The manager at Premier Multi-Asset Management tells FE Trustnet why put his entire pension into the Premier Multi-Asset Global Growth fund, and why more managers should do the same with their portfolios.

By Lauren Mason,

Reporter, FE Trustnet

The five FE Crown-rated Premier Multi-Asset Global Growth fund has got off to a strong start since its current management took charge of the portfolio in June 2012, having almost doubled its peer average.

Performance of fund vs sector over management tenure

Source: FE Analytics

However, it is under-the-radar for global investors to an extent as it currently resides in the IA Flexible sector, so that the team isn’t constrained to holding specific regional weightings.

It is also the sole holding in co-manager Simon Evan-Cook’s (pictured) personal pension, after his weighting in the fund continued to increase since he took over the helm three years ago alongside fellow managers David HambidgeIan Rees and David Thornton.

“I’m spending my time running the fund on a day-to-day basis, so why would I spend time running a separate portfolio for my pension?” he pointed out.

“I think it’s a useful mental discipline as a manager to think along these lines. It’s the type of fund that should be considered as a pension investment, so the fact I’ve got my own pension in there helps me to manage it in the way that the investors in that fund expect it to be managed.”

The fund aims to provide long-term growth mostly through equities, but it is also able to invest in funds that hold bonds, commercial property and alternative investments.

Evan-Cook says that this adds diversification benefits to the £58m fund, and this is magnified by the fact that it is a fund-of-funds.

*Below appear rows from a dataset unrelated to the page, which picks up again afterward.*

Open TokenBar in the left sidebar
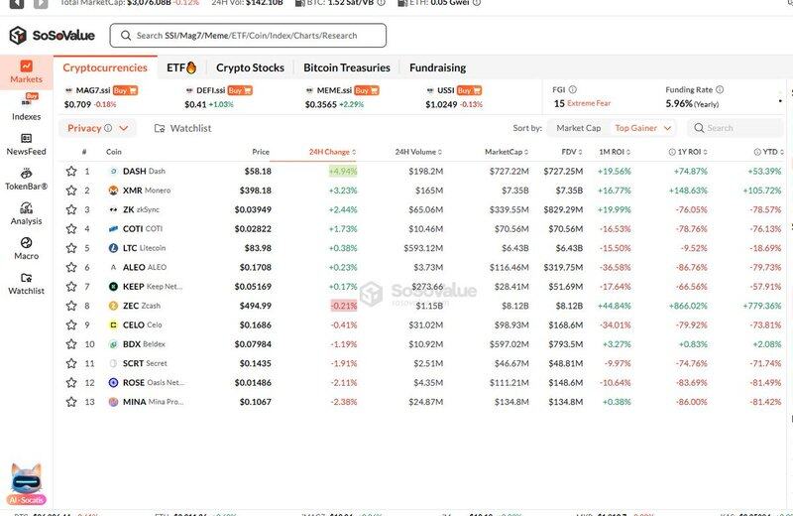Image resolution: width=793 pixels, height=516 pixels. click(x=26, y=179)
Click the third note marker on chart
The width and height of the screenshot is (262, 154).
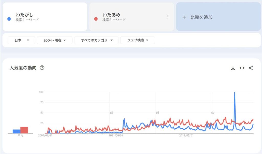[x=213, y=113]
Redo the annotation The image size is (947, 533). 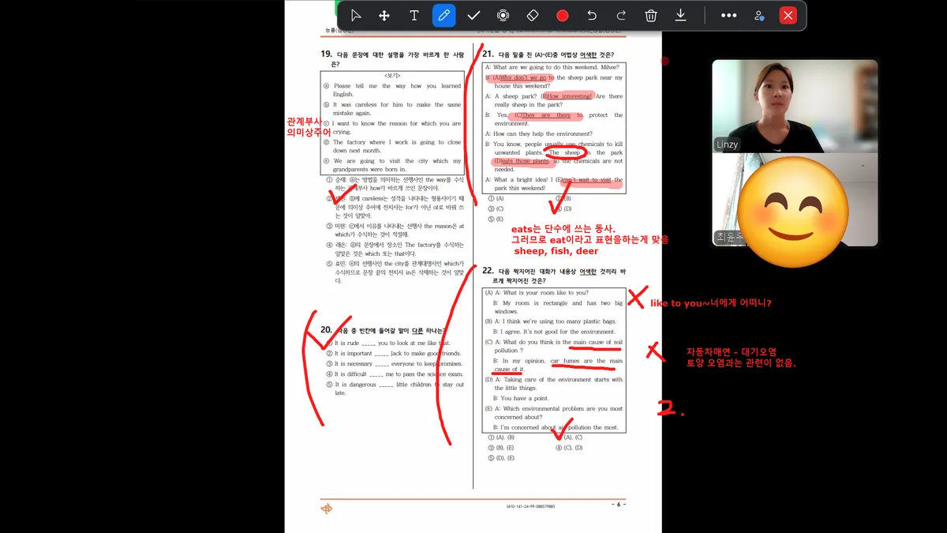621,16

Currently, Premier Multi-Asset Global Growth has 35 holdings, and in total he says there is likely to be between 1, 400 and 1, 500 stocks in the entire fund.

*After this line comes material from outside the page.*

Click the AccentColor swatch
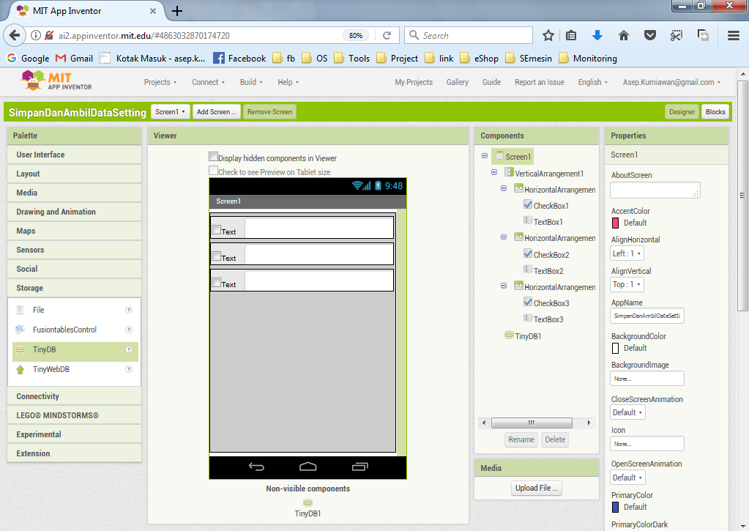This screenshot has height=531, width=749. 616,223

“If you take a look at a normal global equity fund and it would probably have about 50 stocks in it. There’s nothing necessarily wrong with that but you’ve then got a level of stock-specific risk, and you might also have level of manager style risk,” he explained.

“The number of stocks we hold collectively might put a lot of people off because they might wonder how we can possibly keep track of all those stocks, and the answer is we don’t. We keep track of 35 managers who then keep track of 40 to 50 stocks each.”

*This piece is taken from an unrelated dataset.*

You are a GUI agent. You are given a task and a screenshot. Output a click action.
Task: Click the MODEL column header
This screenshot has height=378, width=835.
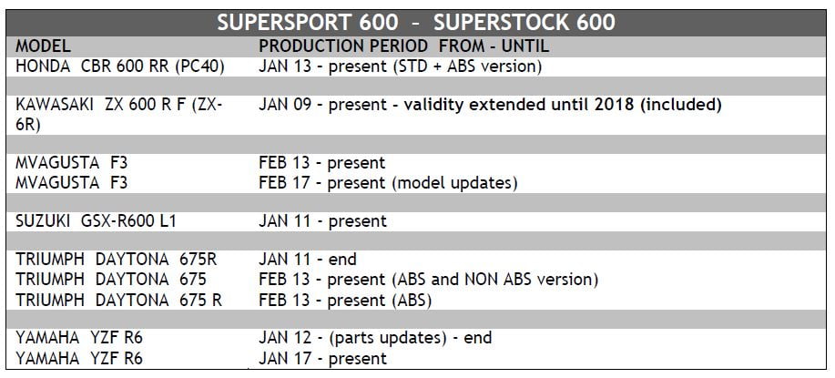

While the manager acknowledges that the number of stocks sounds daunting to investors, he says he is confident that each one of those stocks has been handpicked by someone who is the best at what they do in their field so investors aren’t losing out.

However, Evan-Cook says he would question whether the manager of a 100-stock portfolio would know each individual holding well enough.


“This is not an issue for the way we run our fund, because we know that each of our regional managers has the right number of stocks they’re looking after,” he added.

The manager says that there isn’t any one holding in the fund that he expects to well and truly power the performance of his pension, and that he attributes the fund’s performance to how the funds work together as a collective.

“Quite often the fund you’re most excited about is not necessarily the one that outperforms performs over the course of the year and the one you’re less excited about turns out to be the one that does outperform,” he said.

The fund’s largest holding though is the soft-closed Fidelity FAST Emerging Markets, which has five FE Crowns and has been managed by Nick Price since its launch four years ago.

Over this time frame, it has returned 33.22 per cent, outperforming its sector average and benchmark by 40.21 and 35.68 percentage points respectively.

Performance of fund vs sector and benchmark since launch

Source: FE Analytics

In an article published earlier this month, Evan-Cook told FE Trustnet that the fund is expensive in terms of charges, but it nevertheless offers attractive value due to the manager’s competence and its stellar returns.

“There has been a lot written about active share over the last few years, and fund has an active share of more than 100 per cent, which seems odd but it’s a long/short fund and that enables them to have more than 100 per cent exposure,” he explained.

“The manager is very active on his long book but he’s also very active on the short book too. Price’s approach is very much fundamentals-driven and bottom-up, and he chooses very good companies that are trading on attractive prices.”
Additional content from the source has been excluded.